Top of EXTRACT TO READ

A cyst of Montgomery may be asymptomatic. Yet, a cyst of Montgomery usually is diagnosed when a female patient, 10–20 years of age, complains to a healthcare professional of breast pain (mastalgia), inflammation or a palpable nodule in the breast. The diagnosis is made clinically, when a palpable nodule is felt in the retroareolar area.

==Pathophysiology==

The periareolar glands of Montgomery in the breast are also called Montgomery tubercles or Morgagni tubercles. These periareolar glands are small, papular tissue projections at the edge of the areola (nipple).Obstruction of the Montgomery tubercles may result in an acute inflammation, a clear or light brownish fluid may drain out of the areola (nipple discharge), and an subareolar mass may develop, the cyst of Montgomery.

Bottom of EXTRACT TO READ

**TASK REQUIREMENTS**.
A. Translate this sentence from the passage on the cyst of Montgomery into Spanish: "The diagnosis is made clinically, when a palpable nodule is felt in the retroareolar area."
B. From the passage on the cyst of Montgomery, reproduce word for word the part that opens with the words "A cyst of Montgomery may" and closes with "cyst of Montgomery.".

Top of RECORDED DATA

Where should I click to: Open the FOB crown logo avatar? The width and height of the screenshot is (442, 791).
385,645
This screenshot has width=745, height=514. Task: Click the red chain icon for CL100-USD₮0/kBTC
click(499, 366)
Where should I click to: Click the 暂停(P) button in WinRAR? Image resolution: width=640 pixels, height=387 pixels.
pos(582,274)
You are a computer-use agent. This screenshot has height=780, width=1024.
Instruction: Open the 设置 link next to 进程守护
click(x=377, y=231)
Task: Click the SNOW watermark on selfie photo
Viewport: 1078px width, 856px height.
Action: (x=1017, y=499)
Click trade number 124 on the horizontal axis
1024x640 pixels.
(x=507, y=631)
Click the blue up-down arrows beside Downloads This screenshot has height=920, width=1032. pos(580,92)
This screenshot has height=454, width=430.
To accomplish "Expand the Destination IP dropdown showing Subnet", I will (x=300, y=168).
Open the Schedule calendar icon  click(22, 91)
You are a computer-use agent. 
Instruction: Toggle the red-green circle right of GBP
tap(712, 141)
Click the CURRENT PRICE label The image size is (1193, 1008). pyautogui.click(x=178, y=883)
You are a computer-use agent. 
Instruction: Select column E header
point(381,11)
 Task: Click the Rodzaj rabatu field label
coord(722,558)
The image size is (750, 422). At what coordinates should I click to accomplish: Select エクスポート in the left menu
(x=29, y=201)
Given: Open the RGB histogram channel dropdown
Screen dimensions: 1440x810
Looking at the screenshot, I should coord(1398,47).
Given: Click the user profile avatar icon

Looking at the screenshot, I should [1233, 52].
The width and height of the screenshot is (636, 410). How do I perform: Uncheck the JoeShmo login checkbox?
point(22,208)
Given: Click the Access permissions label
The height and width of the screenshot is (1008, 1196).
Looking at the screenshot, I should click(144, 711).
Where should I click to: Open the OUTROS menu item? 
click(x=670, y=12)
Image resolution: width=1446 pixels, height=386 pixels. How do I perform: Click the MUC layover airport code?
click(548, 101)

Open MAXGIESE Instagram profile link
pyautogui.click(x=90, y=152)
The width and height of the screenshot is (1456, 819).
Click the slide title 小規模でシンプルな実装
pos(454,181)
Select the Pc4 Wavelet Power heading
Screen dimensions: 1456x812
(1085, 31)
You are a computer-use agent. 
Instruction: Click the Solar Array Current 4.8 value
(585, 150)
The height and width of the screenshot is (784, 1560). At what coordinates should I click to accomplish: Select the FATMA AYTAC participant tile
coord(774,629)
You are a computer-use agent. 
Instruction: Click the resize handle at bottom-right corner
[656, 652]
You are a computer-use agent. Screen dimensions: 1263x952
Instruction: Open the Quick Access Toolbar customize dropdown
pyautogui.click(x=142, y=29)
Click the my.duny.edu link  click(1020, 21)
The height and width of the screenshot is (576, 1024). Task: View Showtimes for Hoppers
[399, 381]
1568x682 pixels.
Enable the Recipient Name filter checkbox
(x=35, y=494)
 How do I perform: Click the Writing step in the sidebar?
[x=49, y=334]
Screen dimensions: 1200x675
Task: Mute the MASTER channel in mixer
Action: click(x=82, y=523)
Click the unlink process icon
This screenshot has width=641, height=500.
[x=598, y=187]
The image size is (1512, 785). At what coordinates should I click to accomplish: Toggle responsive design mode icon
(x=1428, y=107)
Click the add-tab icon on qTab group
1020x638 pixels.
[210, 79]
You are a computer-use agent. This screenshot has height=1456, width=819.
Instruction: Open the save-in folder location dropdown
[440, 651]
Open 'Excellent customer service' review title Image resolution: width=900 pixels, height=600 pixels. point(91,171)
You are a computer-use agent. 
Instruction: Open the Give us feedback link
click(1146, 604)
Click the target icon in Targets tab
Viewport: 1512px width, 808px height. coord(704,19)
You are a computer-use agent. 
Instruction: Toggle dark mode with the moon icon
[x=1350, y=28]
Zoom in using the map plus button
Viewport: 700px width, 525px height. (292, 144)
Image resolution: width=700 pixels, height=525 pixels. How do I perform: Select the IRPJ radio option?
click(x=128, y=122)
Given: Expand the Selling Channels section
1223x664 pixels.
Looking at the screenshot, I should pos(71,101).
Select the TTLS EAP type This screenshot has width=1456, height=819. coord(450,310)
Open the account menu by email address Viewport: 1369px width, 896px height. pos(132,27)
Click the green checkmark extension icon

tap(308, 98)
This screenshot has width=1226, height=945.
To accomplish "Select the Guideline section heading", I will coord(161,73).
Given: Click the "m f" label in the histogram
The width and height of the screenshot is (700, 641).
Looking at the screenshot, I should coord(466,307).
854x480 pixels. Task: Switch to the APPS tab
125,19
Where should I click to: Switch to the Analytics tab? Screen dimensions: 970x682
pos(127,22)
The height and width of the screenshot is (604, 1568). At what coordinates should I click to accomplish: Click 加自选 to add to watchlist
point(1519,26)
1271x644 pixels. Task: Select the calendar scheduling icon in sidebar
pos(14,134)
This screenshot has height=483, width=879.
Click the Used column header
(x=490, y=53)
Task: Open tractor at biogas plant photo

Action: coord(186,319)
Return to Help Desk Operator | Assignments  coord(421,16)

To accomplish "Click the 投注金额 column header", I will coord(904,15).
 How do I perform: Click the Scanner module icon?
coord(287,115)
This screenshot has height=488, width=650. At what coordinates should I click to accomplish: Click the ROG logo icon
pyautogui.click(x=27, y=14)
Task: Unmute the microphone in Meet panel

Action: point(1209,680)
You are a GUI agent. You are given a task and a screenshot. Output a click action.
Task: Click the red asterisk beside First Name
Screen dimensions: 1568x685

Bottom of RECORDED DATA

**EXPECTED RESPONSES**.
A. El diagnóstico se establece clínicamente, cuando se percibe un nódulo palpable en la zona retroareolar.

B.
A cyst of Montgomery may be asymptomatic. Yet, a cyst of Montgomery usually is diagnosed when a female patient, 10–20 years of age, complains to a healthcare professional of breast pain (mastalgia), inflammation or a palpable nodule in the breast. The diagnosis is made clinically, when a palpable nodule is felt in the retroareolar area.

==Pathophysiology==

The periareolar glands of Montgomery in the breast are also called Montgomery tubercles or Morgagni tubercles. These periareolar glands are small, papular tissue projections at the edge of the areola (nipple).Obstruction of the Montgomery tubercles may result in an acute inflammation, a clear or light brownish fluid may drain out of the areola (nipple discharge), and an subareolar mass may develop, the cyst of Montgomery.